FIM, FAAM, details & False Positives
-
Windows environment:
Does anyone know of any solutions for File Integrity Monitoring and / or File Access Auditing and Monitoring that can differentiate between explorer.exe getting basic file info (example: for a detailed file view or checking file attributes) vs a user actually accessing the file contents.
I've done some digging and, it looks like the functionality was introduced in Server 2016 / W10 as the "Audit Detailed File Share" group policy option. The only commercial product that I've seen that discusses or seems to leverage this is Rapid7's InsightIDR. Since we know the error code it generates it's reasonable to assume that something like Wazuh or Greylog could be setup to monitor for this event and alert based on it's contents, but I know that the powers-that-be generally prefer off-the-shelf as opposed to roll your own.
-
@notverypunny said in FIM, FAAM, details & False Positives:
but I know that the powers-that-be generally prefer off-the-shelf as opposed to roll your own.
Wazuh and Greylog ARE off the shelf and in no way whatsoever "rolling your own." Rolling your own means assembling parts that don't do the job alone into a system that does do the job. Totally not what is happening here.
-
@scottalanmiller said in FIM, FAAM, details & False Positives:
@notverypunny said in FIM, FAAM, details & False Positives:
but I know that the powers-that-be generally prefer off-the-shelf as opposed to roll your own.
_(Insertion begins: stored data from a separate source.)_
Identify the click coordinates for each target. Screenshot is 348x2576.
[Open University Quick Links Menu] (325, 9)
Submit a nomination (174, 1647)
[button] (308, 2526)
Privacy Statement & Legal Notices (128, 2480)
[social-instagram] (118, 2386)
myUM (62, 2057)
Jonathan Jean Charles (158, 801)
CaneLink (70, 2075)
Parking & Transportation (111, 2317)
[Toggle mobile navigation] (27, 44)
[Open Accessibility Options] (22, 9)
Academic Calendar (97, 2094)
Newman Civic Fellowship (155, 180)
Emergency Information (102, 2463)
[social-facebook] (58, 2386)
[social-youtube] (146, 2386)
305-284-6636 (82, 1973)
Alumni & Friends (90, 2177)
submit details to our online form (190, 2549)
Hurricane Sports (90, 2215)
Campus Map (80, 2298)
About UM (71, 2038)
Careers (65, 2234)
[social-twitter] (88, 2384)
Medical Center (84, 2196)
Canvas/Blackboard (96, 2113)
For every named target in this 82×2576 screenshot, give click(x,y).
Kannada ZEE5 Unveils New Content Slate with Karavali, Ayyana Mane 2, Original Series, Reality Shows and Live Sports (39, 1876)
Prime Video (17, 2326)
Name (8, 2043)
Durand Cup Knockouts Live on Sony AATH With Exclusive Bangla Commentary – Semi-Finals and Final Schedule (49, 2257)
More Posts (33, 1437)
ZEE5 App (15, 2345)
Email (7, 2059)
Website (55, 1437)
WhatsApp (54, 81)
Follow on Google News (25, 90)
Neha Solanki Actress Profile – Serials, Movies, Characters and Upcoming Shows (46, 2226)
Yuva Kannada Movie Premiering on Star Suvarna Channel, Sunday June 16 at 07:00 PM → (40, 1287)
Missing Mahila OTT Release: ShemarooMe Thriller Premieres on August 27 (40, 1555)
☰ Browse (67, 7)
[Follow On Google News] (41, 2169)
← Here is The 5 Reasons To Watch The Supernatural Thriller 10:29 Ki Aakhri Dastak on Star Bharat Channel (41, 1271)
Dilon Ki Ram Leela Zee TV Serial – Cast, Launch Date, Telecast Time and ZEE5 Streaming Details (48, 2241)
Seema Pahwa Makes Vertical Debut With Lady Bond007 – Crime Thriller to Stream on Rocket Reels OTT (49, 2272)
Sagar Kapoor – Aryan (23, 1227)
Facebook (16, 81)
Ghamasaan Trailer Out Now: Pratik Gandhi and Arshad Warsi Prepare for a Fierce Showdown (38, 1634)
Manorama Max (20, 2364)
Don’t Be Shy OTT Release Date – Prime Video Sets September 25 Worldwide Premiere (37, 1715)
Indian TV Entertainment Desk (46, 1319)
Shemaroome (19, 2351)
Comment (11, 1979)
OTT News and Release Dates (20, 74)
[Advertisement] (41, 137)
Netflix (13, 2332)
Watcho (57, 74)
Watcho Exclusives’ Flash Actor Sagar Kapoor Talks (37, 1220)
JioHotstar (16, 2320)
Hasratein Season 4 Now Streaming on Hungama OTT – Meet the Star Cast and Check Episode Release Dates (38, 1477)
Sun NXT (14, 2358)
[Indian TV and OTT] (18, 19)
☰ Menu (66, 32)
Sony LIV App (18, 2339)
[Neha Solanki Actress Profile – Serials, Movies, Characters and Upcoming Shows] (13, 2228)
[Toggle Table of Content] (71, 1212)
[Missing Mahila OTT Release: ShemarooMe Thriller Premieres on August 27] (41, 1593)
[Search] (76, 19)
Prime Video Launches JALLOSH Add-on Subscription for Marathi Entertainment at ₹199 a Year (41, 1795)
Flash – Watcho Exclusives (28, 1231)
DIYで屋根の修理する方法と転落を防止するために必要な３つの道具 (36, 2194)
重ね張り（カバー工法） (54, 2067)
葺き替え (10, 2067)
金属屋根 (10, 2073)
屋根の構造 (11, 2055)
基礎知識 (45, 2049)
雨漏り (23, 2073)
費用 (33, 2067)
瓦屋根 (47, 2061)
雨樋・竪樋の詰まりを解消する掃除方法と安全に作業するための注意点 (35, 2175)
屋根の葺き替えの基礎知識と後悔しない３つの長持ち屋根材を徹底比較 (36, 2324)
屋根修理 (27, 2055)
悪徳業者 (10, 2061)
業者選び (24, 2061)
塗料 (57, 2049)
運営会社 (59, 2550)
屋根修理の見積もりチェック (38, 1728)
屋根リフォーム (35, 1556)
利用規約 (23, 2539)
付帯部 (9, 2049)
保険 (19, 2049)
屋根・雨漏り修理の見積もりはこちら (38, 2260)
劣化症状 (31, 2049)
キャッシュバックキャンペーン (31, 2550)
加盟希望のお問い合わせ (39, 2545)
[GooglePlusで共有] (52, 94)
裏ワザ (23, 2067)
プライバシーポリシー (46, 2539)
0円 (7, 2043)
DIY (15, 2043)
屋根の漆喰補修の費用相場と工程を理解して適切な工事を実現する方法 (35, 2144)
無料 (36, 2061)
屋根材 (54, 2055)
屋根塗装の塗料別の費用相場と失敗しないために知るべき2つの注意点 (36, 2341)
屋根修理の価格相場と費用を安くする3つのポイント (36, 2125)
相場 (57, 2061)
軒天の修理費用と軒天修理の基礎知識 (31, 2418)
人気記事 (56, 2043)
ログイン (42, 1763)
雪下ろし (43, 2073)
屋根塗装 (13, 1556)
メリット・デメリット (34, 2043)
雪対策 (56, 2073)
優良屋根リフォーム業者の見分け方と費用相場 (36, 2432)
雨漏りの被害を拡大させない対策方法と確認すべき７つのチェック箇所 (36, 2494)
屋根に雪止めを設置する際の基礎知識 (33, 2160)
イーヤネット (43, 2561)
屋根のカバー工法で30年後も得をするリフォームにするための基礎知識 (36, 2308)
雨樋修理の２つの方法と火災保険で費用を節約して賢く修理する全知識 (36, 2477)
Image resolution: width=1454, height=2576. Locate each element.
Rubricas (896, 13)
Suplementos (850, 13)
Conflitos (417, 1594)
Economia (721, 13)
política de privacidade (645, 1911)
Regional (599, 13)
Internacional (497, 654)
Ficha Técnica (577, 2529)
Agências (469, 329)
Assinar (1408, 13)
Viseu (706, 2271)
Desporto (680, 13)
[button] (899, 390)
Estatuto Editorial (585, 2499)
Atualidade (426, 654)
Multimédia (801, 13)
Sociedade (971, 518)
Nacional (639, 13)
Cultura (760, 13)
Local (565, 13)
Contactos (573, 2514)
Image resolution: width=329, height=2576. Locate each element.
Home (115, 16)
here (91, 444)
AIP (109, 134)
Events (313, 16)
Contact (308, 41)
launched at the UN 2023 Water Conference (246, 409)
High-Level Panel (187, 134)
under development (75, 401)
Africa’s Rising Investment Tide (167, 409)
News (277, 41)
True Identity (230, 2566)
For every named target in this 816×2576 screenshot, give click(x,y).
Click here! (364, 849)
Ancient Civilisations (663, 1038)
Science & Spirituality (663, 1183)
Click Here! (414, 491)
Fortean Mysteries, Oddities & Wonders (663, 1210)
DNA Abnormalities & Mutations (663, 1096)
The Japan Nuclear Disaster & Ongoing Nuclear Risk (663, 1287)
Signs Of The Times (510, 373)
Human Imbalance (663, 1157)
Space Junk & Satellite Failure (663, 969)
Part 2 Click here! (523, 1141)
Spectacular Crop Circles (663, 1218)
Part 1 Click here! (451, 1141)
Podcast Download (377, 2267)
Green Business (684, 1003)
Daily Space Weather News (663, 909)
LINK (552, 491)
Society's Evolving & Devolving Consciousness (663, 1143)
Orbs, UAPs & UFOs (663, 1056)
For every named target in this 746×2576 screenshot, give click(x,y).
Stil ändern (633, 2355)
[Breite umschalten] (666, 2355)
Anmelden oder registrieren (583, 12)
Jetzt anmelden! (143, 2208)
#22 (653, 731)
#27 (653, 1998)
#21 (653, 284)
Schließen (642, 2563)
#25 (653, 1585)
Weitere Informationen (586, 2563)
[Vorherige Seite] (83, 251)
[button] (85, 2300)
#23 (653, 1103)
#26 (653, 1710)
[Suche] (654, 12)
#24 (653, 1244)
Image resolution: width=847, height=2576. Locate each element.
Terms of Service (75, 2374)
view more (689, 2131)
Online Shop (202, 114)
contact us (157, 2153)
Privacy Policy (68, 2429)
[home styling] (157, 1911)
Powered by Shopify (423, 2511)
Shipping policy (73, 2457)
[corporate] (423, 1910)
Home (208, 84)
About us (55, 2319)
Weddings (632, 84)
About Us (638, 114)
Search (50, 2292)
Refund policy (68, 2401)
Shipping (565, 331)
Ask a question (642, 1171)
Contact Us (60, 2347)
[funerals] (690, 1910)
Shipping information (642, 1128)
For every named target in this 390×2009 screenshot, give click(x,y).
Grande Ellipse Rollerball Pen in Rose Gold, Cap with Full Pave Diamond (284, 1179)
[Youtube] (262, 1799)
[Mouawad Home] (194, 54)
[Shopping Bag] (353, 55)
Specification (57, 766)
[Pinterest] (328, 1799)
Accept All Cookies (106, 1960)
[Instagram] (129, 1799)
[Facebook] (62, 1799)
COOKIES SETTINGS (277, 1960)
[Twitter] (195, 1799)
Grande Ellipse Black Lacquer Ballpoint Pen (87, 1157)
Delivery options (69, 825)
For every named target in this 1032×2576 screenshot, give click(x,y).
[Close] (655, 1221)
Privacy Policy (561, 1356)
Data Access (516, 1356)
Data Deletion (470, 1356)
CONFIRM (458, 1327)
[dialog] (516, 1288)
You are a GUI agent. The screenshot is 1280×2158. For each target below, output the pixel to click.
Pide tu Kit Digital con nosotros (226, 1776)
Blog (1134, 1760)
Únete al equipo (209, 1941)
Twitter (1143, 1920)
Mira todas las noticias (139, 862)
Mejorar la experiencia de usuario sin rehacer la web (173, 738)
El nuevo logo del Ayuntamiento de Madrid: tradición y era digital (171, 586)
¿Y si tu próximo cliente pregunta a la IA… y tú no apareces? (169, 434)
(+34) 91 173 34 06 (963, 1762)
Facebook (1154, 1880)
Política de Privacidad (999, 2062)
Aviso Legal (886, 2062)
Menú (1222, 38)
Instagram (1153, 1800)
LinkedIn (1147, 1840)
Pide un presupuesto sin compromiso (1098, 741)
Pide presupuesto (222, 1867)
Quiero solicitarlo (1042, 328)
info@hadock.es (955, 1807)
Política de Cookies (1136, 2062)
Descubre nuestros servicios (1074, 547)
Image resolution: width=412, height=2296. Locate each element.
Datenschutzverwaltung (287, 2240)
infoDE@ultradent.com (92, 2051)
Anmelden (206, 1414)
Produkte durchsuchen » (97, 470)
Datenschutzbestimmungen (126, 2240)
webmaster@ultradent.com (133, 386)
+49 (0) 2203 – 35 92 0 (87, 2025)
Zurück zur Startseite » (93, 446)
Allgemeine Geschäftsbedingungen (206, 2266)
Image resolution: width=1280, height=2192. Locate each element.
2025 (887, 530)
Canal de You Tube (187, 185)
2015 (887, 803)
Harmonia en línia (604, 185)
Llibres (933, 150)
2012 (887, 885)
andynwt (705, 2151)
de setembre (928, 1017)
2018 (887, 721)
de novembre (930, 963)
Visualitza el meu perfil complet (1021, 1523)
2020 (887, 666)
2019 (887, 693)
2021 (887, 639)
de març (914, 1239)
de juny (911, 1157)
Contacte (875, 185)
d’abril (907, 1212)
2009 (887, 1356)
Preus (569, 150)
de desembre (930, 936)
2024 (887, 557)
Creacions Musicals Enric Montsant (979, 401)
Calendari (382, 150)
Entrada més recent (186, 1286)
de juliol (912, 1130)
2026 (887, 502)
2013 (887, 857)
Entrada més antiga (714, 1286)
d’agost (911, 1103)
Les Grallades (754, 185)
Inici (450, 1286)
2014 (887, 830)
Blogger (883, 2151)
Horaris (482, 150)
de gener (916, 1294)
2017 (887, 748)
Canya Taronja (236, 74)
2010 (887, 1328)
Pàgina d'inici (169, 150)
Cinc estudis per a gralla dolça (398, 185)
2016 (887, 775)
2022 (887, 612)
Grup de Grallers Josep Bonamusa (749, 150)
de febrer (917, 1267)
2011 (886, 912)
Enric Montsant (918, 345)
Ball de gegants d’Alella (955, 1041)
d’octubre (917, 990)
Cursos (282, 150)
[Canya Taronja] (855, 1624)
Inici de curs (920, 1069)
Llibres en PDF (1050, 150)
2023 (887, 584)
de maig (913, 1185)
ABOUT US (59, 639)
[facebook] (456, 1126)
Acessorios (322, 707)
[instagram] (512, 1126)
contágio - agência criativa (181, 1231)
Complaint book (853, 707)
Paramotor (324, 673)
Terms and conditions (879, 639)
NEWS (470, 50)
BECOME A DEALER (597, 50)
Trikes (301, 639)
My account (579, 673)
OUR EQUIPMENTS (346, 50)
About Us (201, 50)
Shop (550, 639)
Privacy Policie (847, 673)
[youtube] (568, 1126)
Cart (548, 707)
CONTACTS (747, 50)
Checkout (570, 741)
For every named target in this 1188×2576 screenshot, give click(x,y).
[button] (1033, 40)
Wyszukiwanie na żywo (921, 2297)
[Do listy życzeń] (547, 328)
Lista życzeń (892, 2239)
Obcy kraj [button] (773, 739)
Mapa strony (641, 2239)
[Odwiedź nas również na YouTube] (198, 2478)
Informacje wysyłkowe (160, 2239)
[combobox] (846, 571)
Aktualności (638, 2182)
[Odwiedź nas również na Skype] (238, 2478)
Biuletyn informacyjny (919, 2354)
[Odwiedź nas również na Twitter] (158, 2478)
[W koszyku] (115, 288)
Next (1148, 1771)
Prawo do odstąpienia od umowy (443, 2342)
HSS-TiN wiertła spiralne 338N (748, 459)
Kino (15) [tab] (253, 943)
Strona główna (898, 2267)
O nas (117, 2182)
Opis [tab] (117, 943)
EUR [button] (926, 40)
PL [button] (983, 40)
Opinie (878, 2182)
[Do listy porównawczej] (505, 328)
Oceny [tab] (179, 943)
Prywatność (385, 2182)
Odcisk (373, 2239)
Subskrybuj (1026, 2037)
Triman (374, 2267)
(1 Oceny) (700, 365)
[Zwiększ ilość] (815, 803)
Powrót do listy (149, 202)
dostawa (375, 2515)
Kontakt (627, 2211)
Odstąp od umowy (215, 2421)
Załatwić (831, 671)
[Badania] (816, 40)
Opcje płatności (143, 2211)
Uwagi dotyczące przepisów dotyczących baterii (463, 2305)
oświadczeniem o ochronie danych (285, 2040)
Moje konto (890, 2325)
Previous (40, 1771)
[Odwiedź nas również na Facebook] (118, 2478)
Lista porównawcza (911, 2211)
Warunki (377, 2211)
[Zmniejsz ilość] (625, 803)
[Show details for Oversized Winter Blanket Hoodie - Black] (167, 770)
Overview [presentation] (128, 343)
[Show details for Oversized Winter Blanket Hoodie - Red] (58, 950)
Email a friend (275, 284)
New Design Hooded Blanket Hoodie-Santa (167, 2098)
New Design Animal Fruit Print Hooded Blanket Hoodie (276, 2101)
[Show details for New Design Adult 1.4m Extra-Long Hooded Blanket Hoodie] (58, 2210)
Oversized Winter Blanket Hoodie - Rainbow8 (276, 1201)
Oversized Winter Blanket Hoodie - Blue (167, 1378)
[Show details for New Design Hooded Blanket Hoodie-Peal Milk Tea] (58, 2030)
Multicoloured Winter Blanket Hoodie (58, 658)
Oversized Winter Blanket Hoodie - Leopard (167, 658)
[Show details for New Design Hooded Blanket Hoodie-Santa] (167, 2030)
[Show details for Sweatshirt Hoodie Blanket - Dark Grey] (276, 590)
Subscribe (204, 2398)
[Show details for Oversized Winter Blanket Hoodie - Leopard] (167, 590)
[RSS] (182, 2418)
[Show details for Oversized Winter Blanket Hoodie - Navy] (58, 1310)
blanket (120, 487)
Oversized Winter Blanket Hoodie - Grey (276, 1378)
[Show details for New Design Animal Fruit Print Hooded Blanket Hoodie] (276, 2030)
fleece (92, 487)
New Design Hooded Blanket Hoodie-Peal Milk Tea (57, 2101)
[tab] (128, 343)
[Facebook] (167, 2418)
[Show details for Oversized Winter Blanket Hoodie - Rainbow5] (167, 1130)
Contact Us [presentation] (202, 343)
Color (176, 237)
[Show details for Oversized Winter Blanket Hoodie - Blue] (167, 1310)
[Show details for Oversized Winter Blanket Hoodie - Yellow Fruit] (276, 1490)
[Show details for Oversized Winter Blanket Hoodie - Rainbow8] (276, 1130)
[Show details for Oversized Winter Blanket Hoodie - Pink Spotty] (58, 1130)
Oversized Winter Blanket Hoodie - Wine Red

Wazuh and Greylog ARE off the shelf and in no way whatsoever "rolling your own." Rolling your own means assembling parts that don't do the job alone into a system that does do the job. Totally not what is happening here.
@scottalanmiller I hear you. But I also know what management is generally willing to go with as far as solutions... I'll almost always propose / suggest the open-source options if they make sense to me, but they rarely win out over the commercial products.
To come back around to my initial question, what I see is that the Audit Detailed File Share option is an all or nothing deal for the server, so having this activated for a specific department would require a dedicated fileserver, unless there's something that I've missed.
-
@notverypunny said in FIM, FAAM, details & False Positives:
@scottalanmiller I hear you. But I also know what management is generally willing to go with as far as solutions... I'll almost always propose / suggest the open-source options if they make sense to me, but they rarely win out over the commercial products.
Just saying, the reason that you gave isn't applicable here. If management is against open source, then say THAT, not something unrelated. If they are truly against rolling their own, then once you inform them that this isn't at all rolling their own, then they'd not consider that. If they are lying about rolling their own and mean open source, don't repeat the misinformation because obviously we have to correct it.
Never repeat known bad information, that makes it your bad information. Clients tell me incorrect things all of the time, or just flat out lie, but I don't repeat that as is when I know it's false. I either don't repeat it, or I explain "they lie and say X but mean Y".
-
@notverypunny said in FIM, FAAM, details & False Positives:
The only commercial product that I've seen that discusses or seems to leverage this is Rapid7's InsightIDR.
Keep in mind that Greylog is a commercial product and is not open source. It used to be open source, now it is not. They claim to be, but they don't qualify.